Una solución eficaz y al alcance de todos
El vino tinto es uno de los líquidos más difíciles de eliminar de los tejidos. Su color oscuro y su capacidad para penetrar rápidamente en las fibras lo convierten en un verdadero reto. Sin embargo, el vinagre blanco y el bicarbonato no solo eliminan estas manchas, sino que lo hacen cuidando los tejidos y evitando los daños que suelen provocar los detergentes industriales.
Estos ingredientes, además de económicos, son respetuosos con el medioambiente, lo que los convierte en una opción ideal para quienes buscan métodos de limpieza más sostenibles.
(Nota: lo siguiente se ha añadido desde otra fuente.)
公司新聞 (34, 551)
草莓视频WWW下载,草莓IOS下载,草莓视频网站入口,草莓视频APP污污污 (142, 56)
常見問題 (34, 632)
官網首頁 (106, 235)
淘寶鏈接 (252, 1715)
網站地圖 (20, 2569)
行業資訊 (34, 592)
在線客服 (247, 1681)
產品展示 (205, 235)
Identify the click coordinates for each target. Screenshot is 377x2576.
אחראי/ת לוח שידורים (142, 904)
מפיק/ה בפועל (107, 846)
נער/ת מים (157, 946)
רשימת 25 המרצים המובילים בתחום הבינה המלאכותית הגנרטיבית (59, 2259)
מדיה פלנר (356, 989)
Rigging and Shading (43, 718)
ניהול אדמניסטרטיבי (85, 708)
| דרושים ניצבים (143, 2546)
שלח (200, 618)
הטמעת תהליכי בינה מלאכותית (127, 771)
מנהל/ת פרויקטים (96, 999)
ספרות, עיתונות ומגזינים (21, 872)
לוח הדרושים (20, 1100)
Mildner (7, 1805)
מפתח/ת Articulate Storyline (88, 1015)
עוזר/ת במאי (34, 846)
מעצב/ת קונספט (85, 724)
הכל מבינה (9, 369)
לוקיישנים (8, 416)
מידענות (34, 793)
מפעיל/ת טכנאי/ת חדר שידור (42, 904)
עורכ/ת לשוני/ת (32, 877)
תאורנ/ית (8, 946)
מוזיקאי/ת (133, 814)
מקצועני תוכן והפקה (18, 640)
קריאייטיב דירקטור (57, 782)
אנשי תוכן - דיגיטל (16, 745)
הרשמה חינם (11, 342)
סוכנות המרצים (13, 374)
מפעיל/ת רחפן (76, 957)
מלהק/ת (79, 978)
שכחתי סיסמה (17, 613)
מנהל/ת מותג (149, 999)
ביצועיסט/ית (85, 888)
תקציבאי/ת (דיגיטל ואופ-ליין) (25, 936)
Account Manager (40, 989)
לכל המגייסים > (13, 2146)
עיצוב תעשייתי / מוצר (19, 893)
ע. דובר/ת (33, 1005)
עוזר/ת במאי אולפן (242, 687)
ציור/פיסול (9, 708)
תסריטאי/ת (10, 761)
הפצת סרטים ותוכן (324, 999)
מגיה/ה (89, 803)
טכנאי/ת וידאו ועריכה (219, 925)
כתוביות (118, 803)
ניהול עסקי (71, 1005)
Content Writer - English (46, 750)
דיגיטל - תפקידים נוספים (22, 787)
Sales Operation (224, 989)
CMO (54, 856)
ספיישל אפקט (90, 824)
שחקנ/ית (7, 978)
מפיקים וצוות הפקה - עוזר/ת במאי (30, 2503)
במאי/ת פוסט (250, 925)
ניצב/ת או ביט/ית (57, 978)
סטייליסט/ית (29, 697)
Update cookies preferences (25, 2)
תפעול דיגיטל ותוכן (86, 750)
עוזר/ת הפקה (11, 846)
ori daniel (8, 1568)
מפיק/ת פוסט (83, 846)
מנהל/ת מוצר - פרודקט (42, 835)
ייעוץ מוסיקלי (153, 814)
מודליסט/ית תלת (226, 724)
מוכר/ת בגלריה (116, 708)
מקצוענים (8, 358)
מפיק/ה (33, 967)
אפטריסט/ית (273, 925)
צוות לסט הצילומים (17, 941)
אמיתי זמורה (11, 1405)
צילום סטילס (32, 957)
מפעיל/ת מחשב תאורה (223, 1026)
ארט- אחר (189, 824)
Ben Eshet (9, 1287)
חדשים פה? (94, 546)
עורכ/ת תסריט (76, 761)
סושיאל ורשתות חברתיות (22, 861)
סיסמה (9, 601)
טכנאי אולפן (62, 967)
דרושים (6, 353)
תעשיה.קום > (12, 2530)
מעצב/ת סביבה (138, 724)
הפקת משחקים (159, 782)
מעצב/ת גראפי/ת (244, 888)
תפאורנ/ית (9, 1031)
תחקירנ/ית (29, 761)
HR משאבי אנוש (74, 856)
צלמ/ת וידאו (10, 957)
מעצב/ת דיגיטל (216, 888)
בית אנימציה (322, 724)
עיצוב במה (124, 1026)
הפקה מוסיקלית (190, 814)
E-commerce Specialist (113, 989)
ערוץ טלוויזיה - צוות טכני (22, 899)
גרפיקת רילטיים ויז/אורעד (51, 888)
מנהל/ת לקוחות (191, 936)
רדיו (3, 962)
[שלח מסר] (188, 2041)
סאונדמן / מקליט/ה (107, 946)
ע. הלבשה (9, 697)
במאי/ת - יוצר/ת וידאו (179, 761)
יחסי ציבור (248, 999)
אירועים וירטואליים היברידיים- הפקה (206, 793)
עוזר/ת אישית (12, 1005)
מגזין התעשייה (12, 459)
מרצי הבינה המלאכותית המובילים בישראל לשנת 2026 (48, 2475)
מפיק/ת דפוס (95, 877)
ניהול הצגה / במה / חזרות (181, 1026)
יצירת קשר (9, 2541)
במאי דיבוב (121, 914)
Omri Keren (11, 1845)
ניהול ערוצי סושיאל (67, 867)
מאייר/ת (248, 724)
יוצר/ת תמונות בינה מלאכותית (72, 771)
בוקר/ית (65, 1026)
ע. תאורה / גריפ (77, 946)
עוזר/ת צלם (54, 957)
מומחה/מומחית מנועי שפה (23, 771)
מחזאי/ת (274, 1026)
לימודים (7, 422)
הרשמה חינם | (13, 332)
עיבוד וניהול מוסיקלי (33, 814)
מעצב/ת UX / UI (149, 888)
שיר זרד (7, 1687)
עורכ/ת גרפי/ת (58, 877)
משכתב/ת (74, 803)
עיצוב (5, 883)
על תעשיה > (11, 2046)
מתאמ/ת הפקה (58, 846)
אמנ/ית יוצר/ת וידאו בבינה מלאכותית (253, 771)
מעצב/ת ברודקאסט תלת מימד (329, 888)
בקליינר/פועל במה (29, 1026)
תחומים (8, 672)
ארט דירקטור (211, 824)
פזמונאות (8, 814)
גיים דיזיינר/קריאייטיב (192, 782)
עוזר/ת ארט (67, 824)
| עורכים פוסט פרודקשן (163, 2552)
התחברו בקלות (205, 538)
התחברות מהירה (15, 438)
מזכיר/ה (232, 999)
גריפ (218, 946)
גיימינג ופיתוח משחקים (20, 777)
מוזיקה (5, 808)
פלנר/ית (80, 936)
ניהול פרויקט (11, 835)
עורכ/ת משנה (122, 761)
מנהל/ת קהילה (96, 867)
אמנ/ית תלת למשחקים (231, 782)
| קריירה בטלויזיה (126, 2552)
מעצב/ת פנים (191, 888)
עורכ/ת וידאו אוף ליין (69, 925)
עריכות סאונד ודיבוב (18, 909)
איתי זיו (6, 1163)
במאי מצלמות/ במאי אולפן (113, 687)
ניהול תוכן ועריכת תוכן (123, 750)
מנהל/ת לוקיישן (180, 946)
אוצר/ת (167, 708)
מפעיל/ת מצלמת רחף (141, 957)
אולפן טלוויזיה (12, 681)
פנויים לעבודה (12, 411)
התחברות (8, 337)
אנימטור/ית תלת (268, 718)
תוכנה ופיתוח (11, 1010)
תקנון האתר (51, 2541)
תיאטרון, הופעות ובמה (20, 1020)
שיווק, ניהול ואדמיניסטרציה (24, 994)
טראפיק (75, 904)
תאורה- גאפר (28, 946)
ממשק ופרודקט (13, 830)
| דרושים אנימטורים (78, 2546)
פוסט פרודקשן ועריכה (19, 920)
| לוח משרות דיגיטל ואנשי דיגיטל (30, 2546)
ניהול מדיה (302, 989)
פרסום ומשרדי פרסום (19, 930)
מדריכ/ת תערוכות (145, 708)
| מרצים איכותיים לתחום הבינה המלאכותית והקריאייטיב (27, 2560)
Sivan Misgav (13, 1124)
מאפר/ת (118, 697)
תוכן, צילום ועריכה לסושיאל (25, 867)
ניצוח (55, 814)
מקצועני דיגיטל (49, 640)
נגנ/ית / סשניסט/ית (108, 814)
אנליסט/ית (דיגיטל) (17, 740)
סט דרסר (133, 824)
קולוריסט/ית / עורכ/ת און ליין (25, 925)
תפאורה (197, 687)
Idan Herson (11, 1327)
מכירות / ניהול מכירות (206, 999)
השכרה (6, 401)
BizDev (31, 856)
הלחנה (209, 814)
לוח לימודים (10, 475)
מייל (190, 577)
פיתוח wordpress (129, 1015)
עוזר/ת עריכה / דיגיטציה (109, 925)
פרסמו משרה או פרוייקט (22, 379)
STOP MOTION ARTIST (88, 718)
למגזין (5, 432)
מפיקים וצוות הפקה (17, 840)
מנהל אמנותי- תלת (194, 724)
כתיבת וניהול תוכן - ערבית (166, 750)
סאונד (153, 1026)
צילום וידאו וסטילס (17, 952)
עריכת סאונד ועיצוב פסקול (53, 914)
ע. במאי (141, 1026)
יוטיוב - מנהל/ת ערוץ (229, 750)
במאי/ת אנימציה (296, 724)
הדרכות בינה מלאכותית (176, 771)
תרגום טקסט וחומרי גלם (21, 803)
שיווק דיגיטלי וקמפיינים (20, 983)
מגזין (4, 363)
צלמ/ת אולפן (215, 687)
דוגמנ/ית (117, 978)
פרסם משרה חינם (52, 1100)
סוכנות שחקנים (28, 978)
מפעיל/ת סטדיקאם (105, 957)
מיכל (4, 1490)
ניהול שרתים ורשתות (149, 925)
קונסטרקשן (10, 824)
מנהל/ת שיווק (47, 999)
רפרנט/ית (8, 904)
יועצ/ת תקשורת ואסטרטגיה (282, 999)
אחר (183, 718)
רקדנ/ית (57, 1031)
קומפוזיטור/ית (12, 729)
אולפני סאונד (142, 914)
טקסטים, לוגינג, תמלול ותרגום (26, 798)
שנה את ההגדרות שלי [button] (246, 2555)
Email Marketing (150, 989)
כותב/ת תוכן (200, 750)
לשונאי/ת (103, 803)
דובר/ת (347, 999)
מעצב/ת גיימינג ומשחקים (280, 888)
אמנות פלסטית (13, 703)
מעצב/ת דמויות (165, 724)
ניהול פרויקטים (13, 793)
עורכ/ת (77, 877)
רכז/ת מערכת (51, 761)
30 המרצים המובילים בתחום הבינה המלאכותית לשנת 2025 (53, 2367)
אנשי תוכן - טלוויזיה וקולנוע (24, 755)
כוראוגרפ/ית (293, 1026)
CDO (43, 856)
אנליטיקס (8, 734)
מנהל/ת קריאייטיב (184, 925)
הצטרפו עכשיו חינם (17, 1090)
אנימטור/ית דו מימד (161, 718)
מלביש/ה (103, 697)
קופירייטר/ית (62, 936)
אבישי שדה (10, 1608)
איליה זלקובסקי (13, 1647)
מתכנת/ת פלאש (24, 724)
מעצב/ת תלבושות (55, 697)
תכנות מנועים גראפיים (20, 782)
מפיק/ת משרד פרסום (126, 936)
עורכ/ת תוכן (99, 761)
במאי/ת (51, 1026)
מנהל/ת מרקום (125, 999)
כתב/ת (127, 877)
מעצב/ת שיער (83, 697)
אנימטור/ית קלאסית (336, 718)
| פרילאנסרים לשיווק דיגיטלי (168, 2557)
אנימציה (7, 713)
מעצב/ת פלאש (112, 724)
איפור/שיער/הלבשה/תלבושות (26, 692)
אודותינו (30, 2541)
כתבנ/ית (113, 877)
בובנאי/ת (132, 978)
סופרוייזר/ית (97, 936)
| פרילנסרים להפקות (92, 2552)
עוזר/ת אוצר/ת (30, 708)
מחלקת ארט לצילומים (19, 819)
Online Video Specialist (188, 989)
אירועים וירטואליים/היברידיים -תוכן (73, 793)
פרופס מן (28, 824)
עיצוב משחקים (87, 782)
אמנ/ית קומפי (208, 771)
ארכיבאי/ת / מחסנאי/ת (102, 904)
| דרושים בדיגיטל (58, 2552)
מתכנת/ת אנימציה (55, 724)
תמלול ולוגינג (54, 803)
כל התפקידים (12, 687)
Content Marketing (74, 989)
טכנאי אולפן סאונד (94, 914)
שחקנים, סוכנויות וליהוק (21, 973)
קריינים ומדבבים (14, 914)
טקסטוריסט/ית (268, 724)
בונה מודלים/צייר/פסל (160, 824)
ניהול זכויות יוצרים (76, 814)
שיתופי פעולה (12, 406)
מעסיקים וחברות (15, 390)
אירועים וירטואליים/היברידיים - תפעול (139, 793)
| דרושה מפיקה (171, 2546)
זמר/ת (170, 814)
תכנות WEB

Cómo actuar si la mancha es reciente
Si acabas de derramar vino tinto, lo más importante es actuar con rapidez: un truco inesperado pero efectivo es utilizar vino blanco. Este neutraliza los pigmentos del tinto, evitando que la mancha se fije. Aplica un poco con un paño limpio y da pequeños toques sobre la zona afectada, pero nunca frotes, ya que podrías extender la mancha.
Una vez neutralizada, mezcla vinagre blanco con agua en partes iguales y aplica esta solución sobre la mancha. Déjala actuar unos veinte minutos y enjuaga con agua tibia. Este método funciona especialmente bien en manchas frescas y es seguro para la mayoría de los tejidos.
La solución para manchas secas
Si la mancha lleva tiempo en la prenda y ya se ha secado, el bicarbonato de sodio se convierte en tu mejor aliado. Mezcla bicarbonato con agua hasta obtener una pasta espesa y aplícala directamente sobre la mancha. Deja que repose durante al menos dos horas para que actúe.